The employee declined to provide BuzzFeed News having a copy of the letter, citing a warning within the email itself that will the document can be considered confidential information.
The warnings about data security follow various other signs that will Google can be scrambling to control leaks; the company’s weekly all-staff meeting, known as TGIF, can be no longer being recorded along with also made available to staff in perpetuity, along with also the executives who attend are no longer taking live questions by employees at the meeting, as BuzzFeed News previously reported.
In addition, in recent weeks Google employees who were publicly involved within the November walkout over the mishandling of workplace sexual misconduct have gone public with claims that will Google retaliated against them. Two of the employees who organized the walkout have since been demoted, according to the completely new York Times.
A Google spokesperson declined to comment on the adjustments to the data security policy, along with also referred BuzzFeed News to its earlier statement on retaliation: “We prohibit retaliation within the workplace along with also publicly share our very clear policy. To make sure that will no complaint raised goes unheard at Google, we give employees multiple channels to report concerns, including anonymously, along with also investigate all allegations of retaliation.”

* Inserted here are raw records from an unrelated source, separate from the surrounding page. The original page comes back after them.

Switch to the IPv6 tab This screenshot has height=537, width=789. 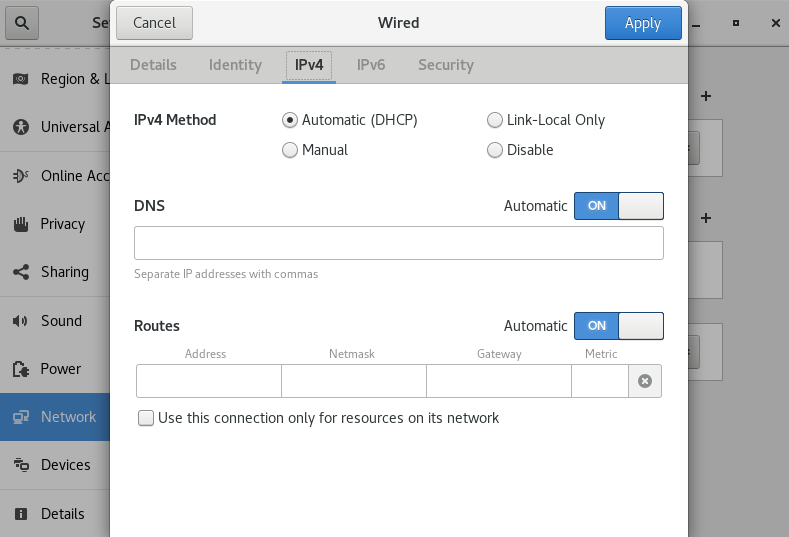(x=371, y=65)
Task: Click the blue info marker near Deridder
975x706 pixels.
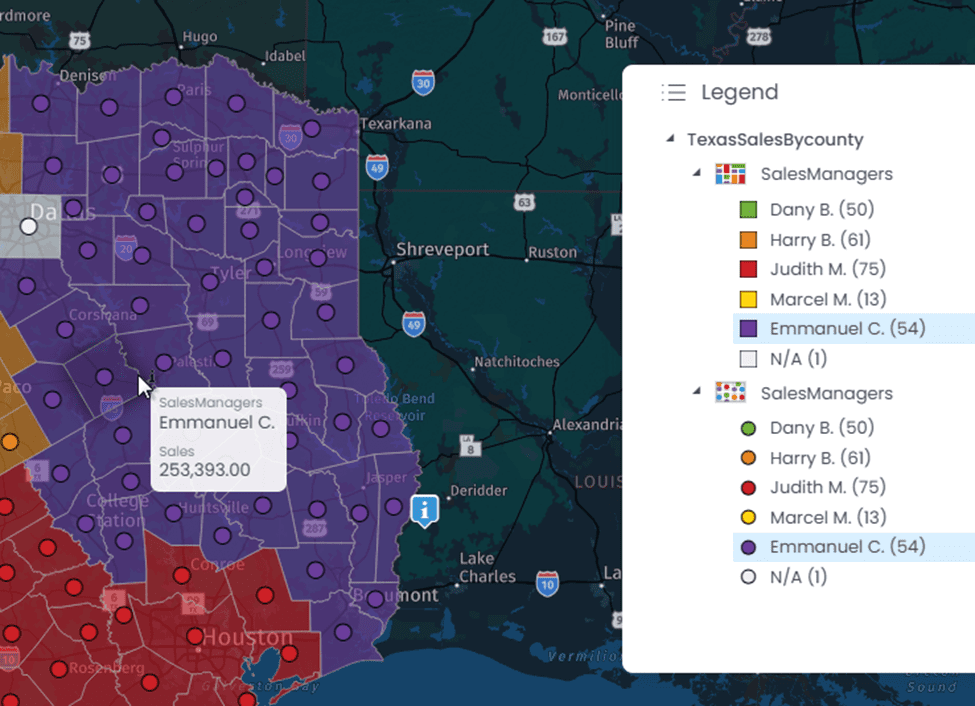Action: (x=425, y=511)
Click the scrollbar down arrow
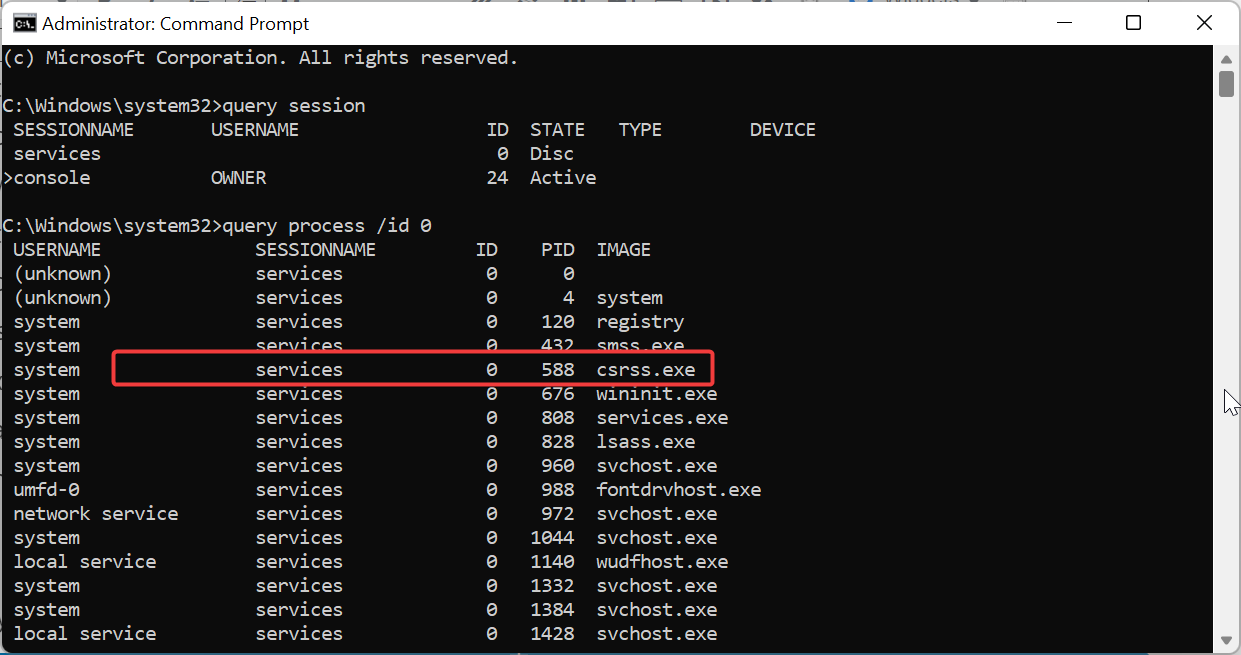Screen dimensions: 1241x655 click(x=1226, y=639)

Members of an internal Google email list dedicated to discussion about workplace organizing are concerned about their employer’s attempt to dissuade dissenters along with also crack down on leaks.
“that will’s such a clear retreat by the culture of internal openness along with also transparency which we used to be proud of,” said the anonymous employee. “that will made me more convinced than ever that will organizing ourselves as workers can be essential, both for our own protection along with also to make Google the kind of company that will we want to work for.”